There is also the issue of margin calls. In general, if you have a trade on using money that you borrowed from your broker, and your broker calls you for more money, and you call her back, she will answer that call, because she does want your money. But in particularly frantic market conditions she may not — because she has too much else going on, or because she has preemptively liquidated your position rather than waiting for you to post more money. And that too may drive the market lower.
Of course this is all old-timey stuff and modern markets are considerably more technically advanced; the role of stabilizing markets by not answering the phone has been taken over by Robinhood having its app and website break (and also not answering the phone). Even that approach feels a bit dated, though, and with the rise of crypto and blockchains and decentralized finance there are new, cutting-edge, cryptographically elegant ways for trading not to work:
Solana, one of the largest blockchain networks, was hit by instability during a turbulent week for cryptocurrencies. …
The issue experienced by validators that use their computing power to help verify the network was caused by excessive duplicate transactions, according to a notice on the Solana website dated Jan. 22. Engineers have released version 1.8.14, which “will attempt to mitigate the worst effects of this issue,” the notice said. It added that more improvements are expected to come out in the next eight to 12 weeks, and many of those features are being “rigorously tested.”
“Solana mainnet beta is experiencing high levels of network congestion,” the notice said. “The last 24 hours have shown these systems need to be improved to meet the demands of users, and support the more complex transactions now common on the network.”
And:
Solana’s network logjam has had ramifications across the crypto-ecosystem. Not only does it make it difficult for a retail market participant to, for instance, sell a Solana-based NFT, it also slows down large DeFi traders and forces them to work around the network. “Slows everything down,” one trading executive said.
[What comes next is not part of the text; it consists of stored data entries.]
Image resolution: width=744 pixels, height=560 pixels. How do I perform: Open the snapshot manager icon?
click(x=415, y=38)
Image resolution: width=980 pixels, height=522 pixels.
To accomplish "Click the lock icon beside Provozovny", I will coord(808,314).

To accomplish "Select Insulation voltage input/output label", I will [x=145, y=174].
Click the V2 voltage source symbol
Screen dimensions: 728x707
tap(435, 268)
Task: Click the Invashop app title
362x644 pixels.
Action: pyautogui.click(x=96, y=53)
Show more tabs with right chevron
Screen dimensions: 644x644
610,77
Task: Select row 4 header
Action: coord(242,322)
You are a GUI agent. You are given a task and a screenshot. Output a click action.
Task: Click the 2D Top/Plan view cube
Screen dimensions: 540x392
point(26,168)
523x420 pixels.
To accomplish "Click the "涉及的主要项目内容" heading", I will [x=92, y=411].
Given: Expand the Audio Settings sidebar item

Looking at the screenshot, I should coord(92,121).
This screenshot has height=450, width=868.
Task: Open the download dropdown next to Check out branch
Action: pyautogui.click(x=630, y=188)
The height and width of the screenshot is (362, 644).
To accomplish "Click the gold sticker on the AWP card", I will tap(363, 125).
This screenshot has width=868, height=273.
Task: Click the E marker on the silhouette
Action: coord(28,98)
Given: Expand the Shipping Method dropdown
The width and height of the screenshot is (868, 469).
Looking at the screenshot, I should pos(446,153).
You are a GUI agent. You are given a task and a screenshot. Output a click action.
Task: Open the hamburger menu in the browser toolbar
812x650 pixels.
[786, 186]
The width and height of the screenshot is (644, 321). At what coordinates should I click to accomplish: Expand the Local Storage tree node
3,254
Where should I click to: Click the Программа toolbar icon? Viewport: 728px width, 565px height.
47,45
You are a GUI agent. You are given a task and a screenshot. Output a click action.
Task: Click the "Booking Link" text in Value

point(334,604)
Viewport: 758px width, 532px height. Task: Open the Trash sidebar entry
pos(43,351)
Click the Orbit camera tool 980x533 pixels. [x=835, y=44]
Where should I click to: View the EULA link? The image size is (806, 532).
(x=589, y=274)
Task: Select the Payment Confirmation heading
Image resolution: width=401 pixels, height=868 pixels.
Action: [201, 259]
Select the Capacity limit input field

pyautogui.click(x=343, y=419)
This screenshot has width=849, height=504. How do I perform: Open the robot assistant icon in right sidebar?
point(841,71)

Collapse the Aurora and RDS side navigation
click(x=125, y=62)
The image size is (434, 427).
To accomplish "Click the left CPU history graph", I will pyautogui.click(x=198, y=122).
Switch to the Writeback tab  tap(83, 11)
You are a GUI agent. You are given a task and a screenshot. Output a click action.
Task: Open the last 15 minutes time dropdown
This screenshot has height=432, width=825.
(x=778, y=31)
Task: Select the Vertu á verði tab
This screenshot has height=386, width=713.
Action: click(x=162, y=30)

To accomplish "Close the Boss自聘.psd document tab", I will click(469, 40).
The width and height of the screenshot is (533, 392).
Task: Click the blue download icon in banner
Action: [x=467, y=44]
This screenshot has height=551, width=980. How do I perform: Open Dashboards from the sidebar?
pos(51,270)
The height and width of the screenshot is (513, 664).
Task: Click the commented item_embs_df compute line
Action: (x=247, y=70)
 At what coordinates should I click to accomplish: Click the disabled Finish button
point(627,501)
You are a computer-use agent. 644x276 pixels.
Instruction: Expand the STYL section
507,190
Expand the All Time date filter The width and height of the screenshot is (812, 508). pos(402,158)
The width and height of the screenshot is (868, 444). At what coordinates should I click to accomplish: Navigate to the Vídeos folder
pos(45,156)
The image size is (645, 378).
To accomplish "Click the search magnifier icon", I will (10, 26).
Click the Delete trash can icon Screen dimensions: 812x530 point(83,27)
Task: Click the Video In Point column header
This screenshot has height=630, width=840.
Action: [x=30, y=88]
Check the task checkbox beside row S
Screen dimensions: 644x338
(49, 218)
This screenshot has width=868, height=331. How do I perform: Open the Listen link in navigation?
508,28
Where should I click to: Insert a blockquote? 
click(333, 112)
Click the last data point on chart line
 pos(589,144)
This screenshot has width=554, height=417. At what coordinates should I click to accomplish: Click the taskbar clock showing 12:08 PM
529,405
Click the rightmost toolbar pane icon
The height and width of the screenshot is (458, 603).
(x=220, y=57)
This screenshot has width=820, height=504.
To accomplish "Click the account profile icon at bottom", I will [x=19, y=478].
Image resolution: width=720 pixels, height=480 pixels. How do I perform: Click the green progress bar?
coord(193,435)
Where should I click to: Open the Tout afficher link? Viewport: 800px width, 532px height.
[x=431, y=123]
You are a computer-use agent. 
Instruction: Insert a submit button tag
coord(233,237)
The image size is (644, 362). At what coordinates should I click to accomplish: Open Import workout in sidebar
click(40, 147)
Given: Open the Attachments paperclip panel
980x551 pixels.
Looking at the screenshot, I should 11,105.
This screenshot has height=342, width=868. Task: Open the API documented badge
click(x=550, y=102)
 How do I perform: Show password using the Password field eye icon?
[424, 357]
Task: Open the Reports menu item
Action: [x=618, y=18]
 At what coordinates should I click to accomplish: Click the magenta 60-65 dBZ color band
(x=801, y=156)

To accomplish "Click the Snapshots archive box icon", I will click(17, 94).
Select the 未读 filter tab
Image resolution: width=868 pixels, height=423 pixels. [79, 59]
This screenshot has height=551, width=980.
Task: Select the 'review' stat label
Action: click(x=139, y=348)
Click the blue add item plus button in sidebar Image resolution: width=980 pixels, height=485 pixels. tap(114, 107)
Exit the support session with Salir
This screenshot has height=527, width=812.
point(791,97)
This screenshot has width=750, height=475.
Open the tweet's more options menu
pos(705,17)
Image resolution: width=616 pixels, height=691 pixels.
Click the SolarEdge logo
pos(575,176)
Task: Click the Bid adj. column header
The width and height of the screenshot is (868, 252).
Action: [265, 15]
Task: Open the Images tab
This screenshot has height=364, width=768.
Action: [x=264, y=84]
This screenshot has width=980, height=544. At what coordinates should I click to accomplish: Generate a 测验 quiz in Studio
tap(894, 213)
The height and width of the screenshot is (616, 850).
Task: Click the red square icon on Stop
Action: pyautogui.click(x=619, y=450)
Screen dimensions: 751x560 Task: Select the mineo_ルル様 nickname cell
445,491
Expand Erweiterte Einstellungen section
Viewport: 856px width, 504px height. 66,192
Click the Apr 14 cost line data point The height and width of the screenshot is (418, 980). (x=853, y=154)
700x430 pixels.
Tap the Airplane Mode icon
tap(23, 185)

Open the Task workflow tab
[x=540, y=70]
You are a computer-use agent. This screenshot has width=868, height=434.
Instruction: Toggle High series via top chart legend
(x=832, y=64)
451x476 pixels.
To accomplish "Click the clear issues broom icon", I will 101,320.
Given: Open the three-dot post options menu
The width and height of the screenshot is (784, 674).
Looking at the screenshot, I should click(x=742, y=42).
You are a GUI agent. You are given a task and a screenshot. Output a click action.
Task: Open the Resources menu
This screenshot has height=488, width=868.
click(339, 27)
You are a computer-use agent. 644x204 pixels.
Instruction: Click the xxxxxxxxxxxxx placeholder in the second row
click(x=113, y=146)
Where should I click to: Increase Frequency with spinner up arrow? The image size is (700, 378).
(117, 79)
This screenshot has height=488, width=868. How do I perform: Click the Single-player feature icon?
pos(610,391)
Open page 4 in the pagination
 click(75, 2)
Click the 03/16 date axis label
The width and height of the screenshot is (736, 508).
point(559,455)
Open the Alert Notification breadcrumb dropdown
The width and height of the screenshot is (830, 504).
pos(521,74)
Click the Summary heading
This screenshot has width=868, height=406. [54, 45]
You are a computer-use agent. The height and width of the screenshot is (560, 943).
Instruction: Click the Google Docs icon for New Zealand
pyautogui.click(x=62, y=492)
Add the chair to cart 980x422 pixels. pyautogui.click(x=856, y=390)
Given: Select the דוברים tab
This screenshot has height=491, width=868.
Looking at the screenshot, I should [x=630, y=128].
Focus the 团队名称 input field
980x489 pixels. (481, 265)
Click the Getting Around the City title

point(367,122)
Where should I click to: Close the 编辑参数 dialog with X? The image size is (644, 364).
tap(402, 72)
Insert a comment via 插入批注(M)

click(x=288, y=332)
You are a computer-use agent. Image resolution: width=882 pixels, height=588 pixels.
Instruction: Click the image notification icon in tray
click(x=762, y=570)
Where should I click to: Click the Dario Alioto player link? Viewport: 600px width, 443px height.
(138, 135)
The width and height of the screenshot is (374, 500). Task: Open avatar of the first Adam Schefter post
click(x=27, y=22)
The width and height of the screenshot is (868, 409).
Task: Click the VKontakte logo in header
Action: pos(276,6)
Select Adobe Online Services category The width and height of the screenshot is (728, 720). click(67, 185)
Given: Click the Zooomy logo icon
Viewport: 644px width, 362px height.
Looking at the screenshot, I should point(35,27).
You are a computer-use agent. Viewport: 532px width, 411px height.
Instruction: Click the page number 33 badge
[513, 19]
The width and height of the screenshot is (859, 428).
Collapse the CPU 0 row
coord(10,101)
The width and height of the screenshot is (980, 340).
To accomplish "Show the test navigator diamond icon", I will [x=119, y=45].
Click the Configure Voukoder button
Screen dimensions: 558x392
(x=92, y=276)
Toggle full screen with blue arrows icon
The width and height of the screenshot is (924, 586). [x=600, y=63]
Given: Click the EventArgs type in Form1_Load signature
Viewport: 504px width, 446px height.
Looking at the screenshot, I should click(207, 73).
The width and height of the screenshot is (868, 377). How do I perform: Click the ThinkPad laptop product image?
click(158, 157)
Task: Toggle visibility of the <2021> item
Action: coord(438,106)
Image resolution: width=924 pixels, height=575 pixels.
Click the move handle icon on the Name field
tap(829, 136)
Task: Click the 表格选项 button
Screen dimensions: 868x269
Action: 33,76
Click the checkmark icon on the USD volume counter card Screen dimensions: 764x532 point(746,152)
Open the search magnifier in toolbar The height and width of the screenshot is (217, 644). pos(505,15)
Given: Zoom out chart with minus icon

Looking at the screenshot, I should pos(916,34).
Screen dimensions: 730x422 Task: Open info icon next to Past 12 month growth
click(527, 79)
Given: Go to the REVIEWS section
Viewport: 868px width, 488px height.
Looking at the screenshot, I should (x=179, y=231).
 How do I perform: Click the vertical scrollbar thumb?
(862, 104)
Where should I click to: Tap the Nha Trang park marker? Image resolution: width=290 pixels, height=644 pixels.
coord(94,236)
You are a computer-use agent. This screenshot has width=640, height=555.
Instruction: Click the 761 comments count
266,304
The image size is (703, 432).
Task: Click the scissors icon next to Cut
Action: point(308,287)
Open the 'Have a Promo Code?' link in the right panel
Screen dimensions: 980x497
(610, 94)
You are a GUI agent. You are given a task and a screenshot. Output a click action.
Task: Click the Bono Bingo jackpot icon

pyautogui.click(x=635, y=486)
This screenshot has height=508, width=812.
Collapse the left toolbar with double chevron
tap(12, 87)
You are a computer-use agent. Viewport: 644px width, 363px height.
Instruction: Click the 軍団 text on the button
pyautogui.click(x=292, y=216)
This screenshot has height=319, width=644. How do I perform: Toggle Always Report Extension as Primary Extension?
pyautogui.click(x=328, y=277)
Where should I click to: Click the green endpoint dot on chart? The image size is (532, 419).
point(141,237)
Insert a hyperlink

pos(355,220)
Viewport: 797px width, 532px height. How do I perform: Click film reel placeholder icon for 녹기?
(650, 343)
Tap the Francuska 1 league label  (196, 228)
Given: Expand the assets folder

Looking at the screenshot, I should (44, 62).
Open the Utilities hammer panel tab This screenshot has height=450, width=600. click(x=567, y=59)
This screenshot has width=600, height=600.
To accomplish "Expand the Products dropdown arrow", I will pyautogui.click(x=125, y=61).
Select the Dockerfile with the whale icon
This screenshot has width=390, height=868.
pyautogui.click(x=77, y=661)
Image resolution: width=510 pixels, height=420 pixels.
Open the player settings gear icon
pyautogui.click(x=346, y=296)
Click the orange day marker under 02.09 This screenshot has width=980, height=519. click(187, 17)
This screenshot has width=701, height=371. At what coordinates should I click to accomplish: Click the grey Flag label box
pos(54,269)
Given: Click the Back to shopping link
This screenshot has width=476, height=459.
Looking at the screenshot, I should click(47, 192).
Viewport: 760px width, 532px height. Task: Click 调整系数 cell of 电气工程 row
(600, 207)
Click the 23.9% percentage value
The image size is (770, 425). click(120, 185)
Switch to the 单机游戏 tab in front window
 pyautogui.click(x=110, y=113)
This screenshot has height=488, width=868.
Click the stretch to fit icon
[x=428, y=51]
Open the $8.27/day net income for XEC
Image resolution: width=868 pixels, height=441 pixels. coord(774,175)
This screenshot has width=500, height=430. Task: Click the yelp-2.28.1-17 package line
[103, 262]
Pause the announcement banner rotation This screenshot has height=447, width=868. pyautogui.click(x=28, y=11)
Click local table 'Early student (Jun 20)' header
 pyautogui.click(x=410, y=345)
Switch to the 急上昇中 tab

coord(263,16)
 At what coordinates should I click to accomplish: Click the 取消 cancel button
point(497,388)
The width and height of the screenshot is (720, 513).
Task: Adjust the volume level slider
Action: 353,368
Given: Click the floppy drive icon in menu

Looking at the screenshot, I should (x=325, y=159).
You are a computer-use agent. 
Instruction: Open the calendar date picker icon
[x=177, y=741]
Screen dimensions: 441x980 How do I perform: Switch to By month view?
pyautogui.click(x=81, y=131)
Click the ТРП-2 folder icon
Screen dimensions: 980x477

For large traders moving tens of millions, they have to move activity over-the-counter and agree to settle once the chain is working. “Agree on a price now and settle later… CEXes are still working so you still have price discovery,” an executive at a derivatives trading desk noted.
Others traders complained about not being able to top off a leveraged position in Solana on a decentralized venue — meaning, add to their position before risking liquidation.
Also if you thought this month has been bad for meme stocks, what about meme cryptocurrencies?
Virtual coins made popular by online hype, including Dogecoin and Shiba Inu, were among the biggest losers in weekly value on Friday as crypto majors Bitcoin and Ether slid below key support thresholds.
Dogecoin fell as much as 24% in the most recent seven-day period, tumbling more than 12% on Friday alone to a low of $0.148, according to data from CoinGecko. The meme coin is now down almost 80% from its all-time high, recorded nine months ago ahead of prominent supporter and Tesla Chief Executive Elon Musk’s appearance on “Saturday Night Live.”
Other coins inspired by the shiba inu dog breed, including Shiba Inu and Dogelon, slipped around 18% in the last week. However, outlier Baby Doge rose a fifth in value over the same period.
It is very important for my sanity that I never learn why Baby Doge was up last week, or anything else about Baby Doge.